— What is needed —
Nothing but the lines from the one showing "Task: Click the Custom template link" through the final line of the data below belongs in the answer, duplicated exactly and without pictures.

(Items listed in a dataset)
>>>>>
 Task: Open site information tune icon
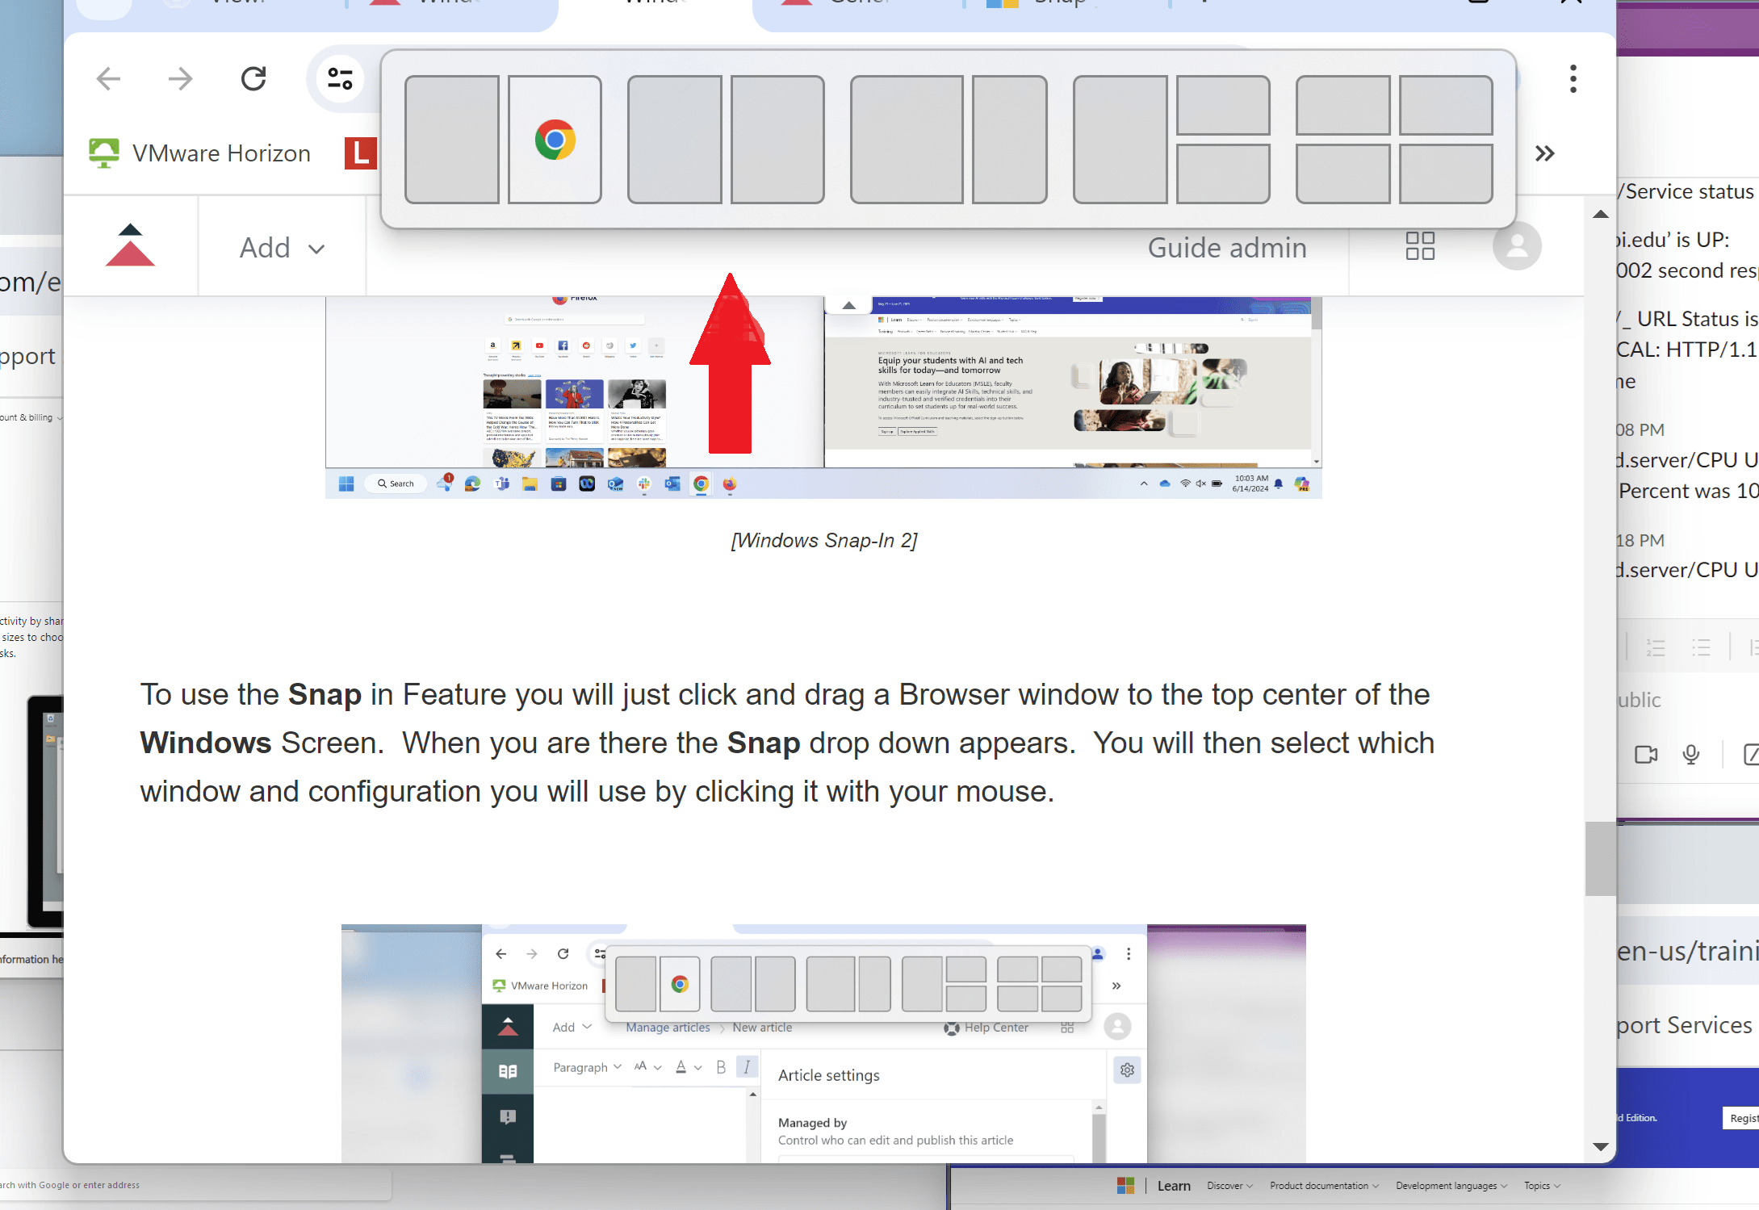tap(340, 78)
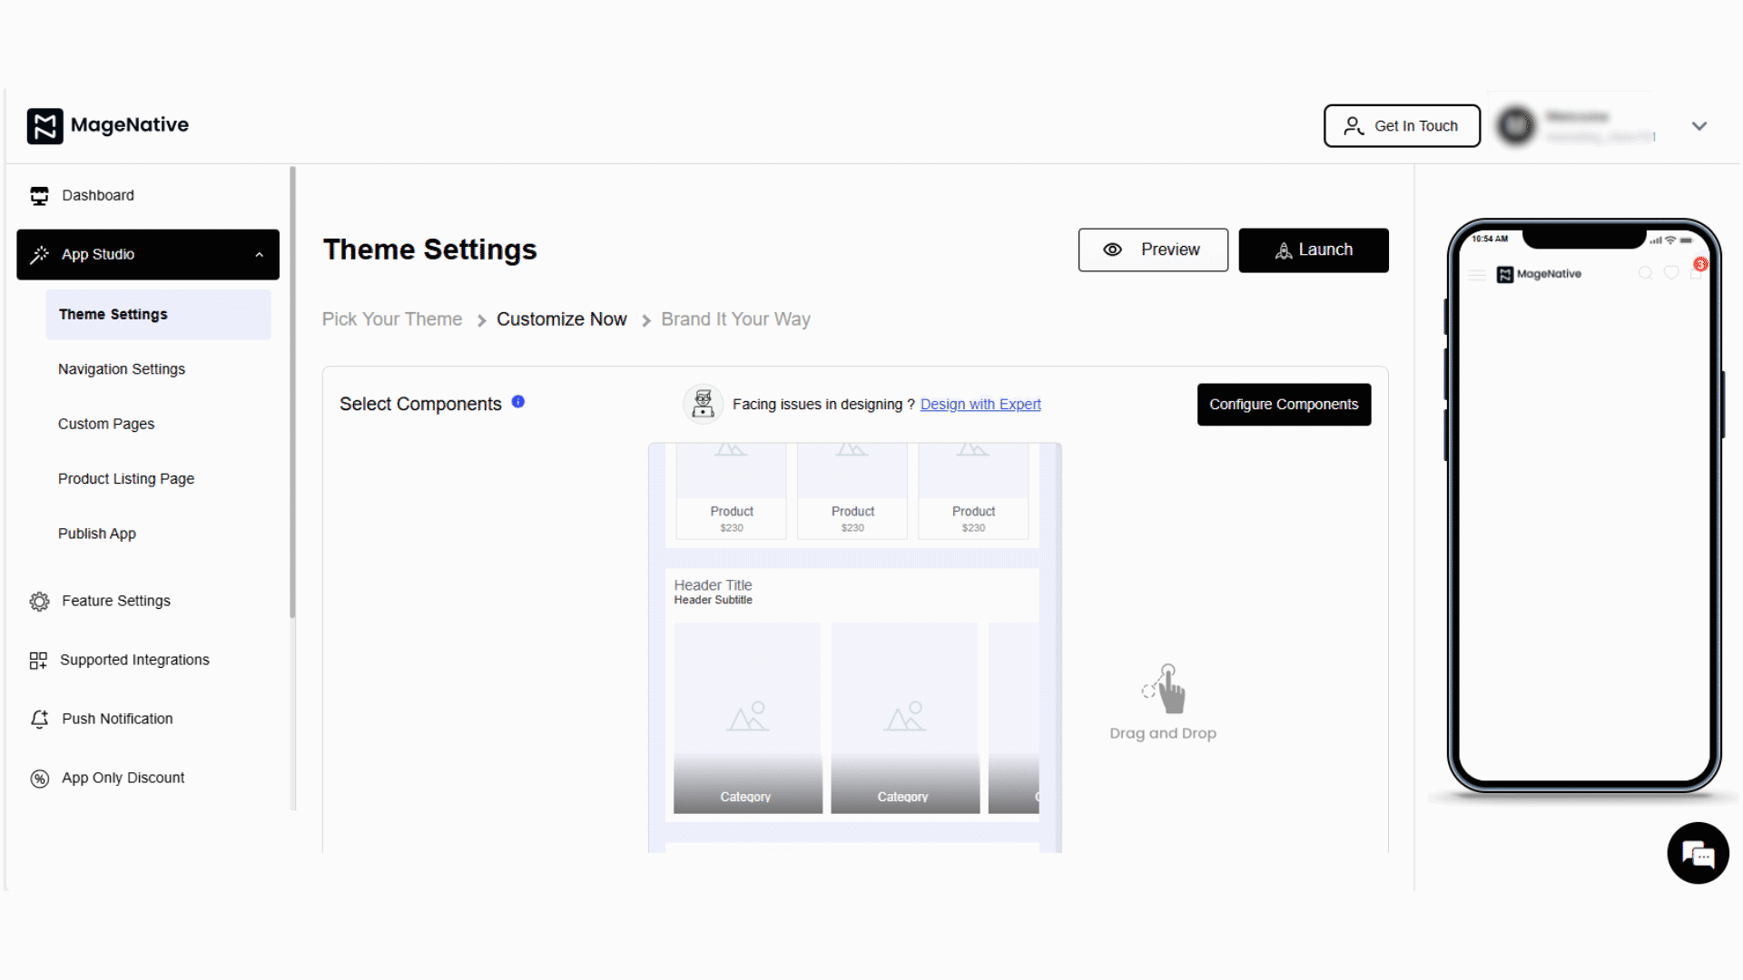This screenshot has height=980, width=1743.
Task: Open the Dashboard from the sidebar
Action: pos(98,195)
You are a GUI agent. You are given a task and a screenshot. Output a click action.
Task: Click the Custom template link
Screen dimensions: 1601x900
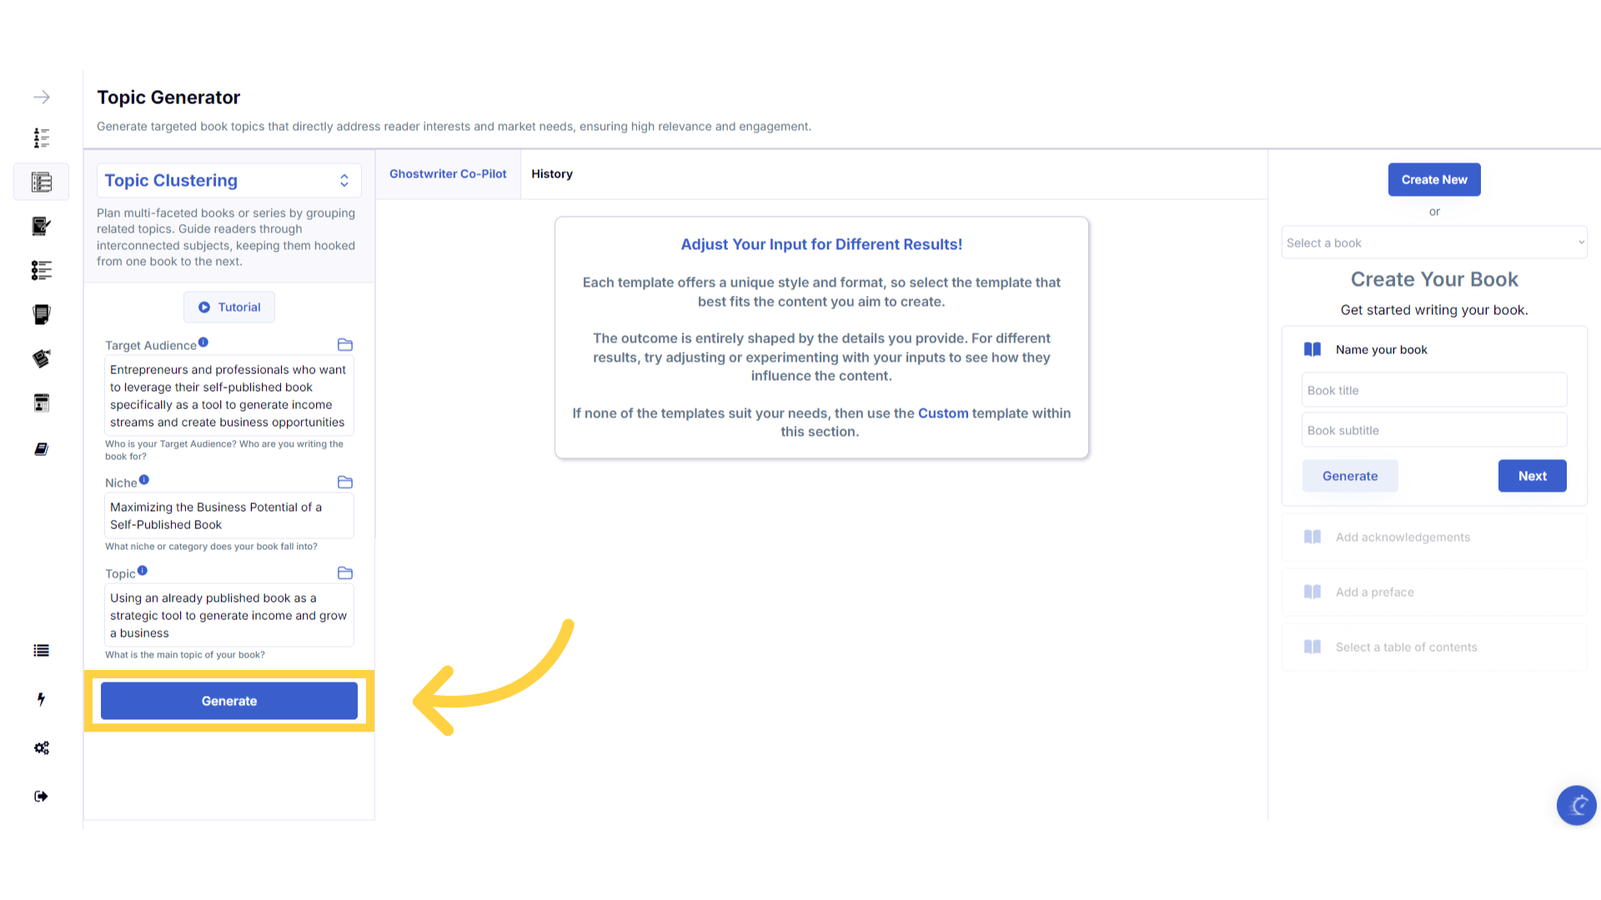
<<<<<
— Exercise solution —
Task: Click the Custom template link
Screen dimensions: 1601x900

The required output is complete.